Commentary Magazine


Is the Arab Peace Plan Really About Peace?

Secretary of State John Kerry hailed the idea of reviving the 2002 Arab Peace Initiative put forward yesterday in Washington by a delegation from the Arab League. Kerry, who reportedly is hoping to host a multi-party peace conference this spring, was pleased that Qatar’s foreign minister had suggested that the proposal might be modified from its original take-it-or-leave-it demand that Israel return to the 1967 lines to one that allowed for a mutually-agreed “minor swap of land” that would modify the border.

This is progress of a sort, and should not be entirely dismissed. But before those advocating for more Israeli concessions in response to the proposal get too excited, it’s important to remember why this initiative flopped the first time around: it’s not really a peace proposal.

While the Arab Peace Initiative continues to be cited by Israel’s critics as proof that the Jewish state really does have partners, this idea has always been more about polishing the image of the Arab world in the United States than anything else. Conceived in the aftermath of the 9/11 attacks when the Arab states, and in particular Saudi Arabia, were viewed with disgust by most Americans, the initiative was part of an effort to rehabilitate their image. But despite the fact that New York Times columnist Thomas Friedman (who claimed it stemmed from a conversation he had with Saudi Crown Prince Abdullah) and others in the foreign policy community promoted the idea, it fizzled. Why? Because it was not an invitation to negotiate, but a diktat. Even worse, it contained a vital poison pill: the return of Palestinian refugees to Israel that would, in effect, mean the end of the Jewish state, not peace with it.

While the initiative does not specifically mention the so-called “right of return” by which the descendants of the Arab refugees of 1948 would be allowed to enter Israel, Prince Abdullah made this clear when he said this on the day the Arab League adopted the proposal:

I propose that the Arab summit put forward a clear and unanimous initiative addressed to the United Nations security council based on two basic issues: normal relations and security for Israel in exchange for full withdrawal from all occupied Arab territories, recognition of an independent Palestinian state with al-Quds al-Sharif as its capital, and the return of refugees.

It should be conceded that this is better than the famous “three no’s” enforced throughout the Arab world in the aftermath of the 1967 Six-Day War, when Muslim countries said they would not make peace, recognize or negotiate with Israel. But the effect is not all that different. The Arab League proposal envisions normal relations with an Israel that has been forced to retreat from all territories it won in a defensive war in 1967. But the Israel they want to make peace with is one that would be forced to accept millions of Arabs who would change it from a Jewish nation into yet another Arab one.

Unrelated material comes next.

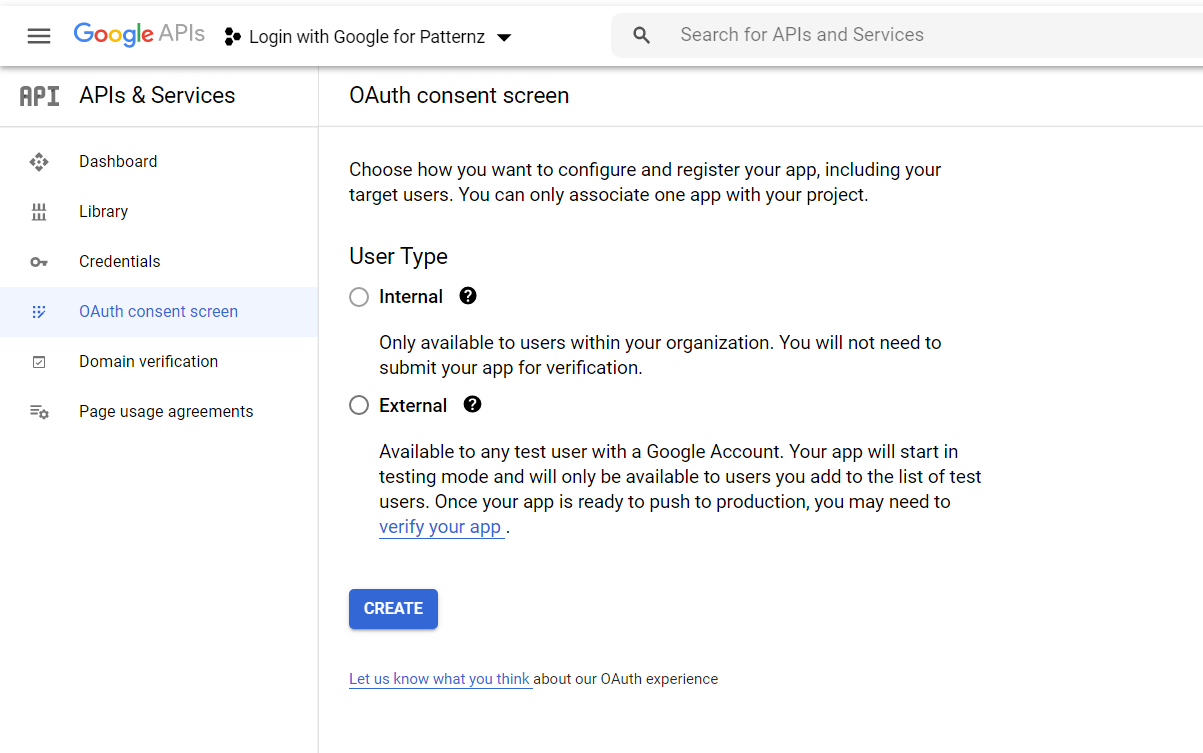Click Let us know what you think link
Viewport: 1203px width, 753px height.
click(x=439, y=679)
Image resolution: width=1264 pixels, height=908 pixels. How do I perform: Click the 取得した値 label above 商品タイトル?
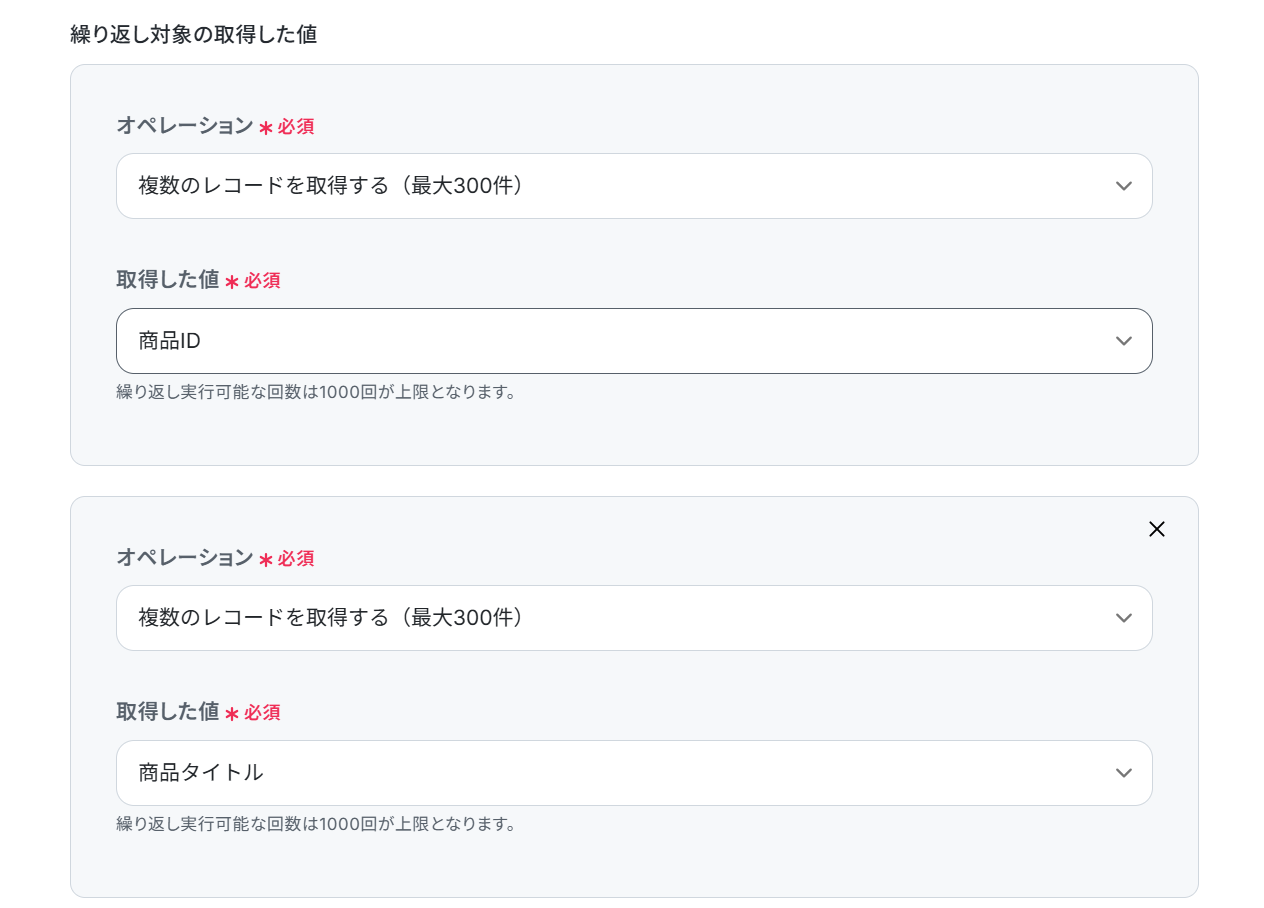168,712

If Kerry really wants to promote the cause of peace, what he needs to do is tell the Arab League that while their support for recognition of Israel might be helpful, their proposal will not be allowed to be used as a distraction from the direct peace talks without preconditions that both President Obama and Israeli Prime Minister Netanyahu have endorsed. The Palestinian Authority, which has neither the will nor the ability to end the conflict or recognize the legitimacy of a Jewish state no matter where its borders are drawn, has been trying to avoid such talks.

Instead of providing a distraction from this crucial question, the Arab League needs to be prodding the PA to drop its excuses and return to the negotiating table. The PA walked away from direct talks more than four years ago in order to avoid having to respond to the last Israeli proposal that offered them an independent state. With Hamas stronger than ever and emboldened by its friendship with the Islamist governments of Egypt and Turkey, the odds of getting the PA back to the table, let alone agreeing to peace, are slim.

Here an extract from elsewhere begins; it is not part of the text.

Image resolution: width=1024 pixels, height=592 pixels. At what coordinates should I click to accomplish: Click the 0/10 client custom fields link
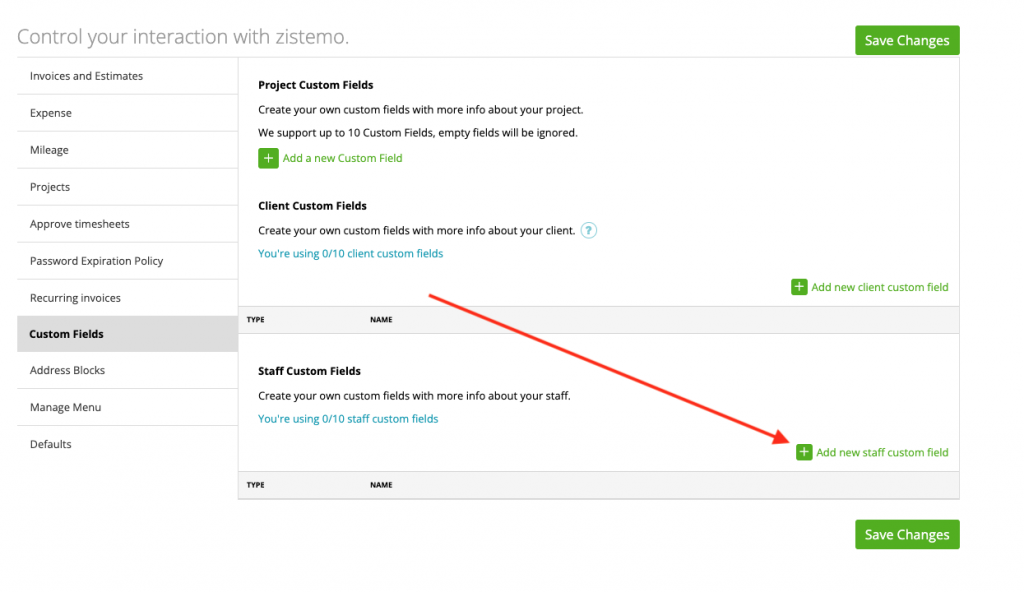tap(350, 253)
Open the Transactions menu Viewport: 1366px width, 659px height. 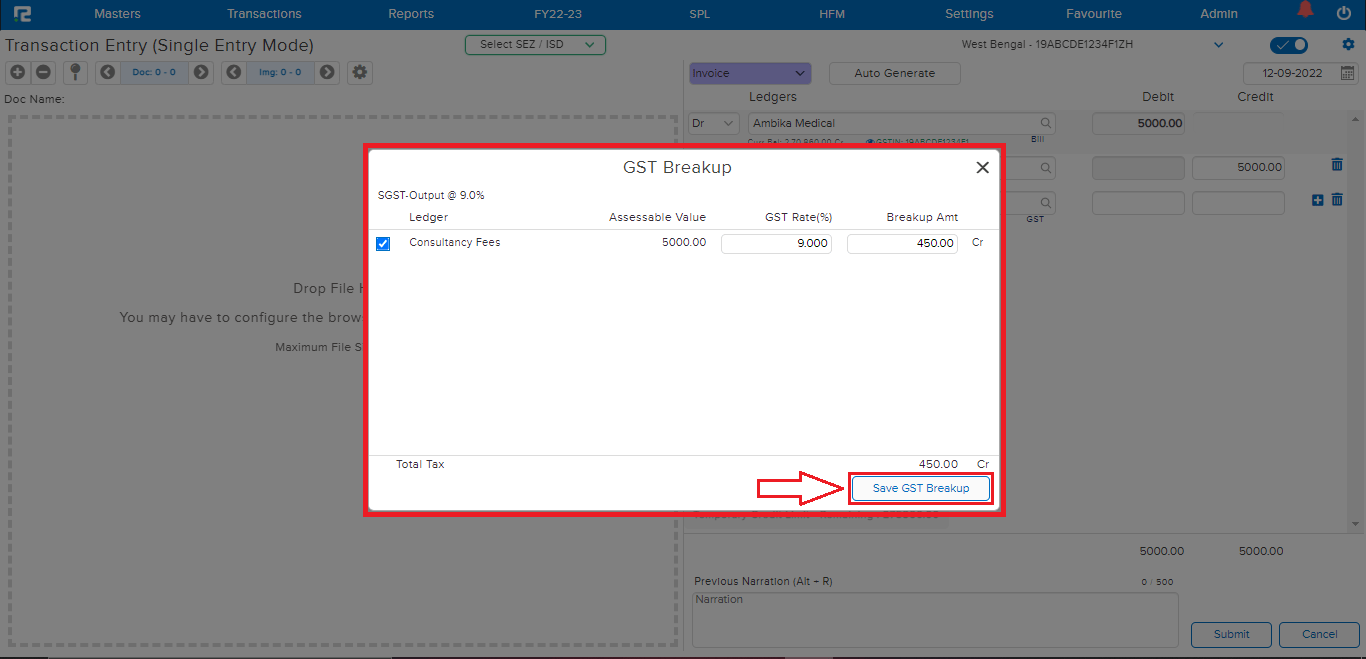pyautogui.click(x=264, y=14)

Negotiations, rather than fiats that dictate the results even before talks begin, are the only path to statehood for the Palestinians. Yesterday, Netanyahu repeated his support for the creation of a Palestinian state living in peace alongside Israel. If the Palestinians can ever get past their ideologically-driven rejection of the Jewish state’s legitimacy, they will find there is a sturdy Israeli majority in favor of peace even along lines that many Israelis will find difficult to accept. But so long as the Arab world continues to attempt to divert the world with public-relations tricks, the Palestinians will continue to believe that if they wait long enough, the world will deliver Israel to them on a silver platter.

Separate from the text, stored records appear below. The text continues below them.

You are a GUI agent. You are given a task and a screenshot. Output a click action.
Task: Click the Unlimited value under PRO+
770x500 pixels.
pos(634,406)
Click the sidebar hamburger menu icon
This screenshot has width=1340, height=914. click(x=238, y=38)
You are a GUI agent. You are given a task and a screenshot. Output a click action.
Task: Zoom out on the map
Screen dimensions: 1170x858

No peace proposal that has an attempt to sneak in the right of return at its core is really about peace. It’s time the U.S. told the Arab world to forget about this disingenuous idea and face reality. What the Middle East needs is not a John Kerry photo op in Washington but a sea change within the culture of the Palestinians that will enable their leaders to come to grips with the need to end the conflict and recognize the Jewish state. Until that happens, this latest version of Abdullah’s PR initiative will be as much of a dead end as the first time it was trotted out by Friedman.